- **Material shown**:
⁂
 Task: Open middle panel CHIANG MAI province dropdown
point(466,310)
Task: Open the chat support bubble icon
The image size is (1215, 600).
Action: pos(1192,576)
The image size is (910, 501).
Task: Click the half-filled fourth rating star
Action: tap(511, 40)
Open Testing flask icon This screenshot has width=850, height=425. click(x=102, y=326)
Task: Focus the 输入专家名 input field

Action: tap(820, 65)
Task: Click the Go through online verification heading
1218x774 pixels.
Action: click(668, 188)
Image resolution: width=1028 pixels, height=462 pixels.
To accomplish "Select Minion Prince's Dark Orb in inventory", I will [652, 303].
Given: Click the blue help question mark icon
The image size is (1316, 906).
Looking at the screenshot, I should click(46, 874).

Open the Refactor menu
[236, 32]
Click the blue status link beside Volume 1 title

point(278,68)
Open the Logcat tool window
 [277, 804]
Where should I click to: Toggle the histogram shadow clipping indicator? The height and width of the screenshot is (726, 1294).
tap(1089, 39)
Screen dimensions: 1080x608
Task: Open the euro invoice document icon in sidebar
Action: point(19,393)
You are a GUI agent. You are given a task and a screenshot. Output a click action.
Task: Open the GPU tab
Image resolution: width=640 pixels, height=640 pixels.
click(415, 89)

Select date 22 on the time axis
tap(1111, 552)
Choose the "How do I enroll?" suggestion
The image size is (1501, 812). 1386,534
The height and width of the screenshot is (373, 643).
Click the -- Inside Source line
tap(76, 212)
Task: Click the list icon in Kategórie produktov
⁂
- **What to produce**:
With every line kept whole, write out the records again exactly.

- **Response area**:
 Task: Open middle panel CHIANG MAI province dropdown
point(466,310)
Task: Open the chat support bubble icon
The image size is (1215, 600).
Action: pos(1192,576)
The image size is (910, 501).
Task: Click the half-filled fourth rating star
Action: tap(511, 40)
Open Testing flask icon This screenshot has width=850, height=425. click(x=102, y=326)
Task: Focus the 输入专家名 input field

Action: tap(820, 65)
Task: Click the Go through online verification heading
1218x774 pixels.
Action: click(668, 188)
Image resolution: width=1028 pixels, height=462 pixels.
To accomplish "Select Minion Prince's Dark Orb in inventory", I will [652, 303].
Given: Click the blue help question mark icon
The image size is (1316, 906).
Looking at the screenshot, I should click(46, 874).

Open the Refactor menu
[236, 32]
Click the blue status link beside Volume 1 title

point(278,68)
Open the Logcat tool window
 [277, 804]
Where should I click to: Toggle the histogram shadow clipping indicator? The height and width of the screenshot is (726, 1294).
tap(1089, 39)
Screen dimensions: 1080x608
Task: Open the euro invoice document icon in sidebar
Action: point(19,393)
You are a GUI agent. You are given a task and a screenshot. Output a click action.
Task: Open the GPU tab
Image resolution: width=640 pixels, height=640 pixels.
click(415, 89)

Select date 22 on the time axis
tap(1111, 552)
Choose the "How do I enroll?" suggestion
The image size is (1501, 812). 1386,534
The height and width of the screenshot is (373, 643).
Click the -- Inside Source line
tap(76, 212)
Task: Click the list icon in Kategórie produktov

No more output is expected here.